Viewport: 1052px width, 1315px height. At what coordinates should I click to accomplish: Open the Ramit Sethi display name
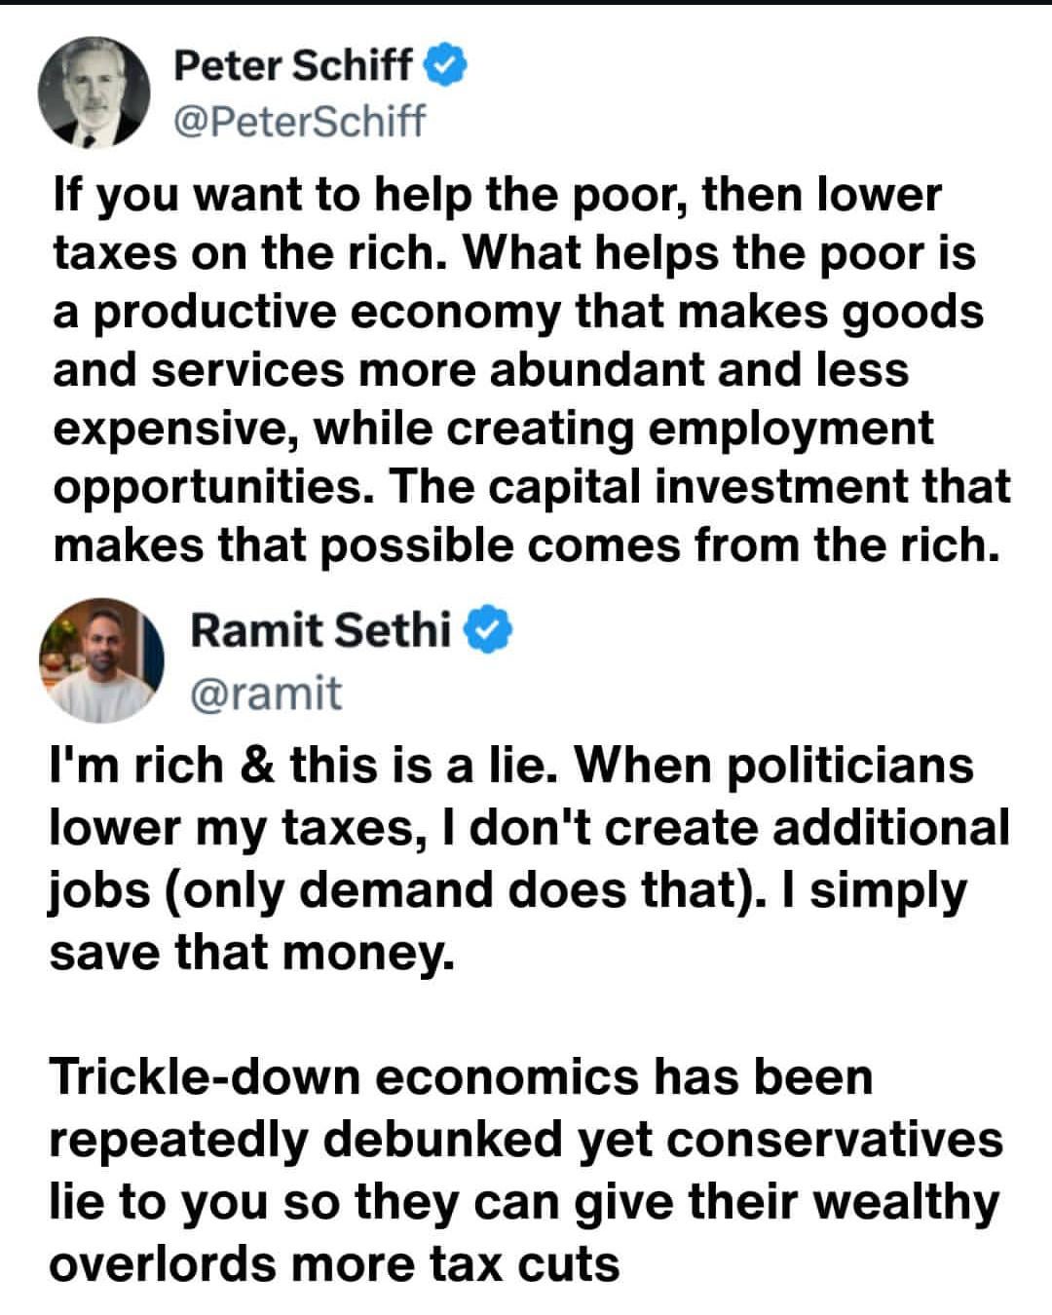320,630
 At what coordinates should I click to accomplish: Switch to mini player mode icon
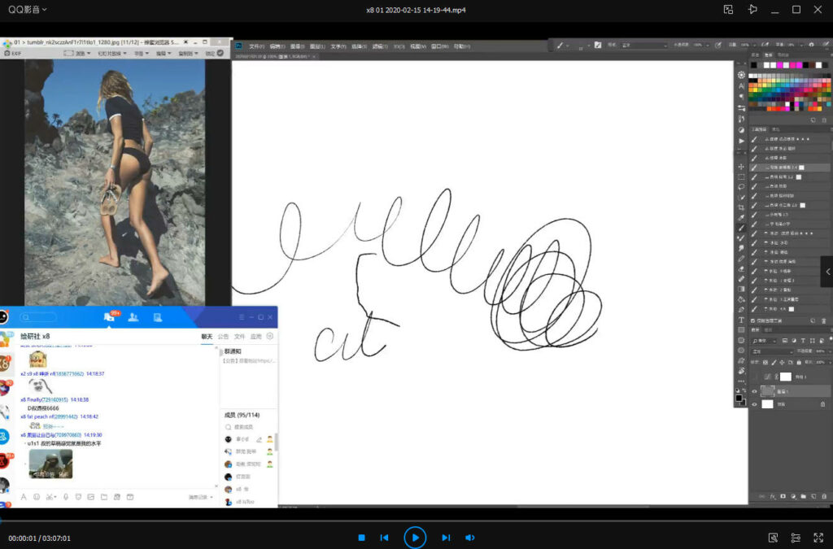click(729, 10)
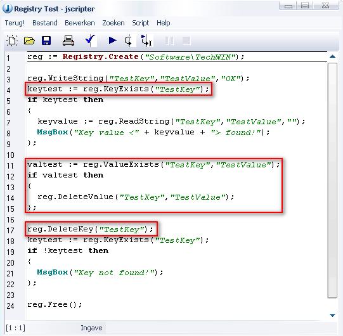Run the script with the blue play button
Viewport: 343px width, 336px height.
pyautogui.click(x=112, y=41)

---

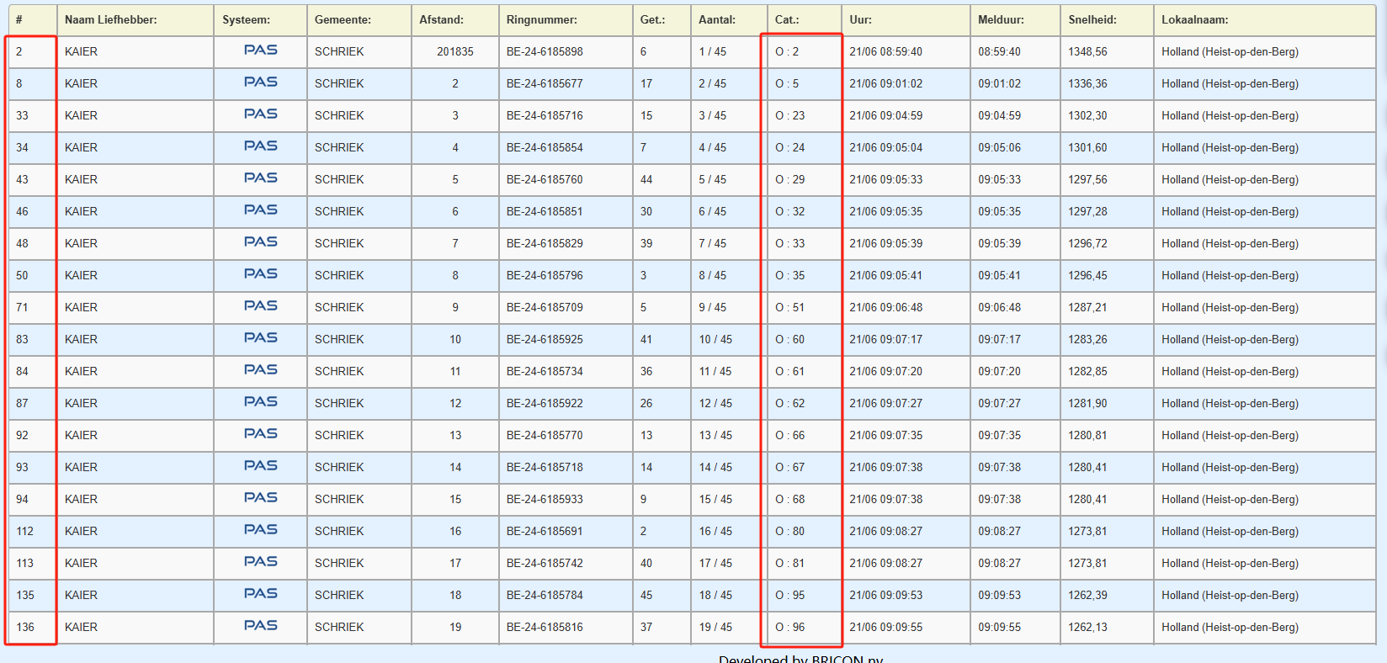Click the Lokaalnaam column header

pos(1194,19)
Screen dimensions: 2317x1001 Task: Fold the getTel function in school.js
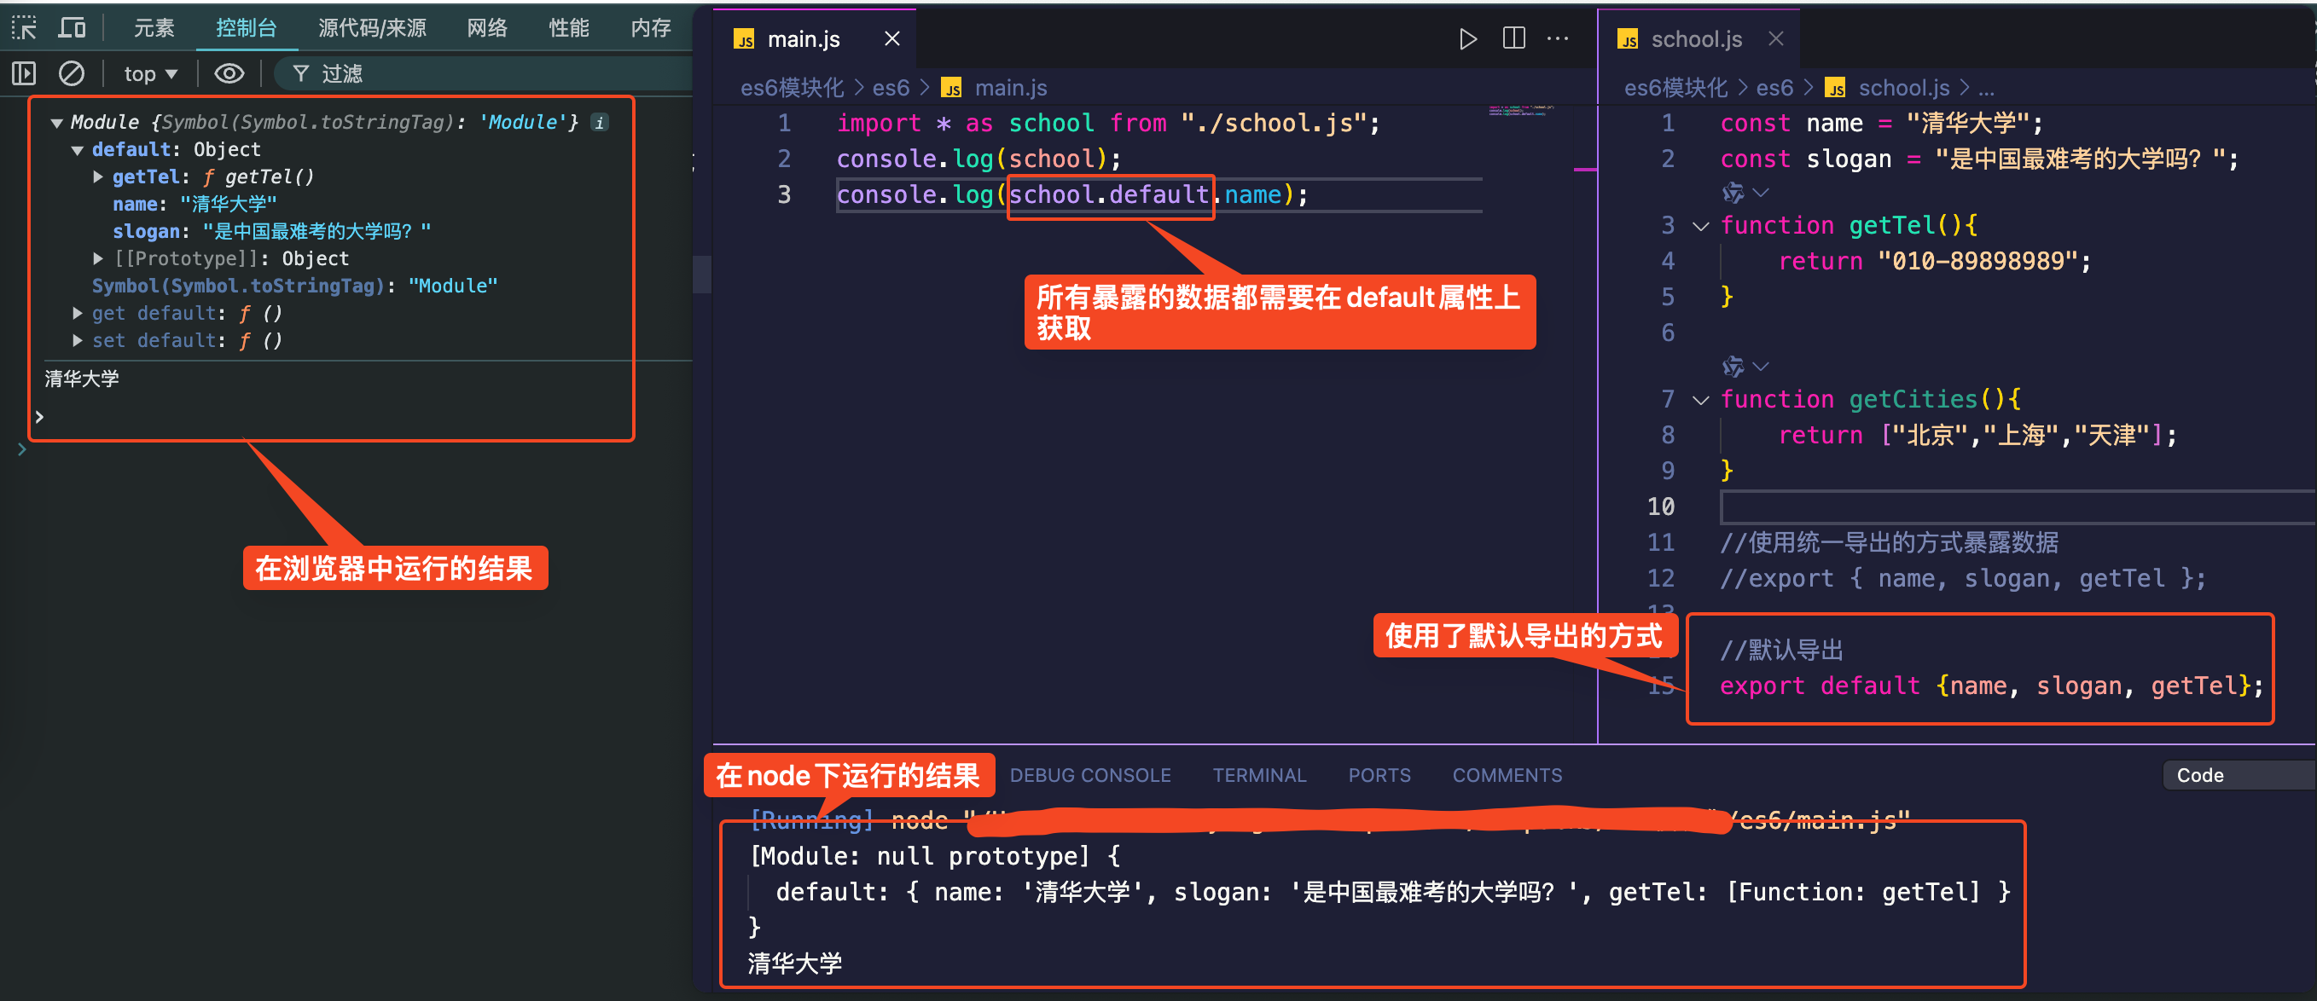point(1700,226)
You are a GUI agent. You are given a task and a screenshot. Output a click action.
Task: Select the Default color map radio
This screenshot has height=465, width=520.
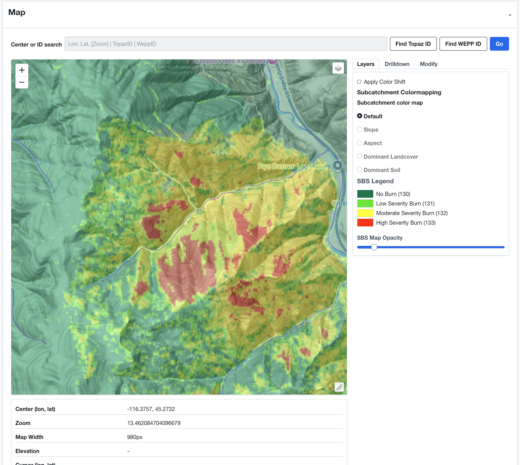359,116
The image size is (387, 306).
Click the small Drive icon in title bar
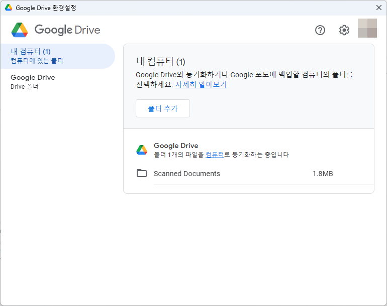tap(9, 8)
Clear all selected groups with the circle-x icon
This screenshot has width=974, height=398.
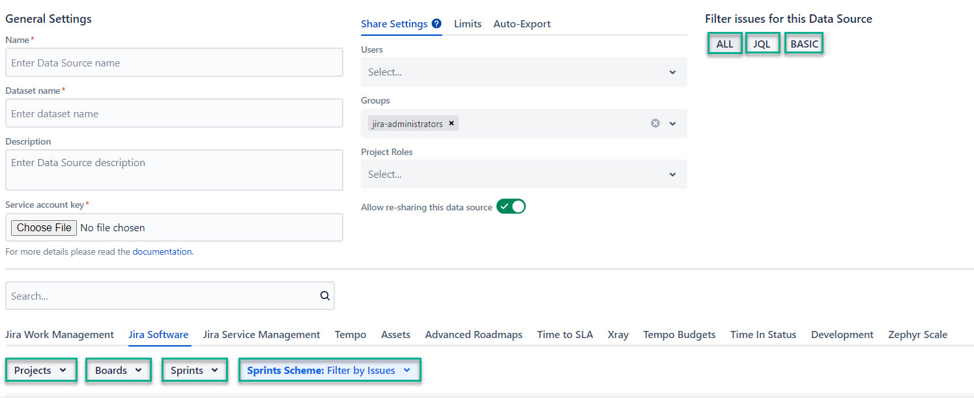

...

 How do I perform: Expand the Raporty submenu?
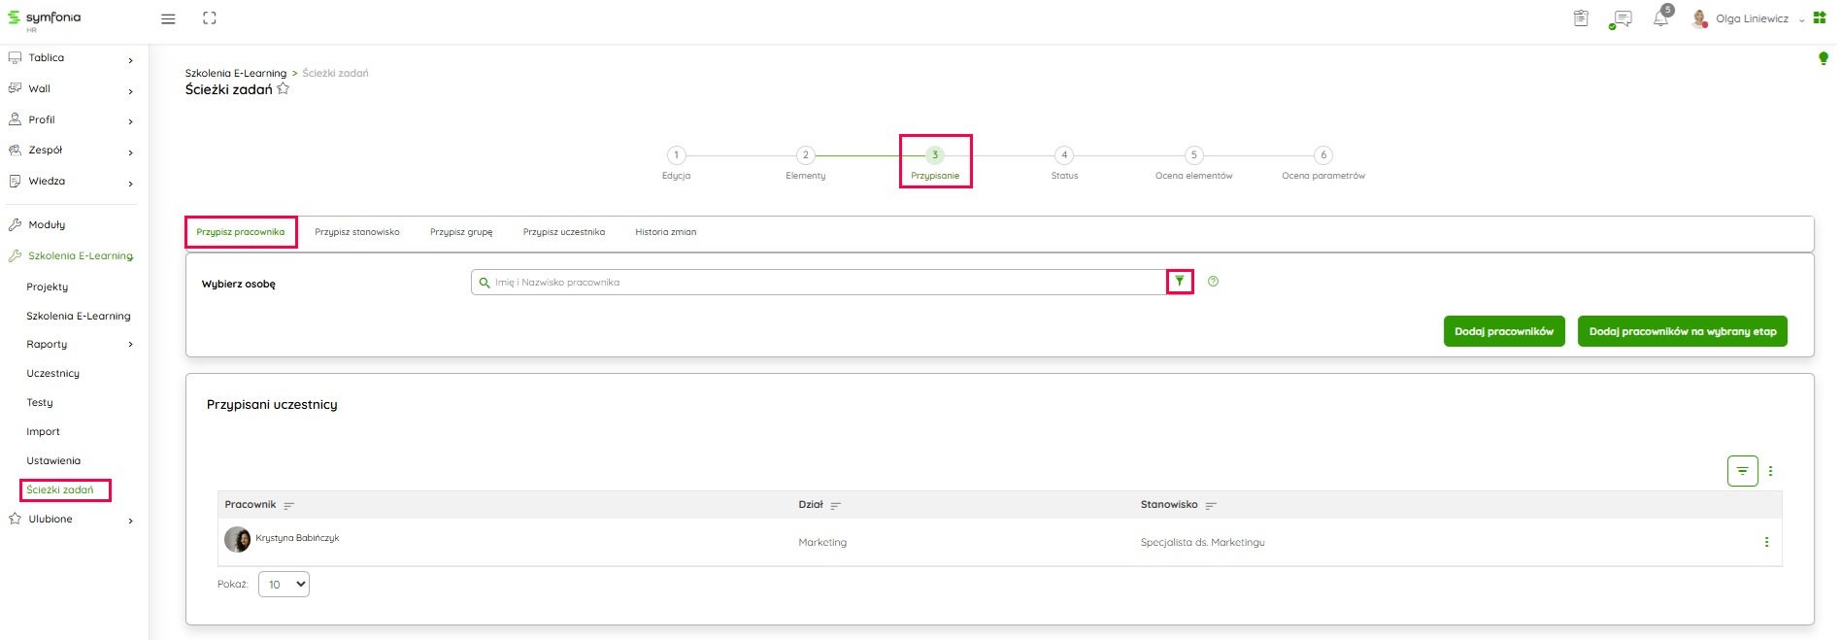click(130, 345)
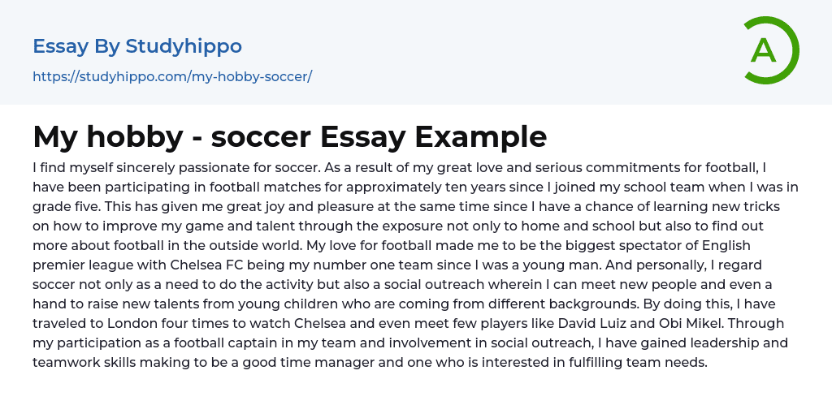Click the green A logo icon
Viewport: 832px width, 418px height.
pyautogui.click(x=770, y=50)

# Directions for this task:
Copy the entries above word for word, beginning at the line that contains "Screen dimensions: 2317x1001" and stopping after the line that contains "This screenshot has width=974, height=398.", and omit the pictures from your copy.

# Expected answer:
Screen dimensions: 2317x1001 Task: Fold the getTel function in school.js
point(1700,226)
You are a GUI agent. You are given a task and a screenshot. Output a click action.
Task: Select the Default color map radio
This screenshot has height=465, width=520.
359,116
The image size is (387, 306).
Click the small Drive icon in title bar
tap(9, 8)
Clear all selected groups with the circle-x icon
This screenshot has width=974, height=398.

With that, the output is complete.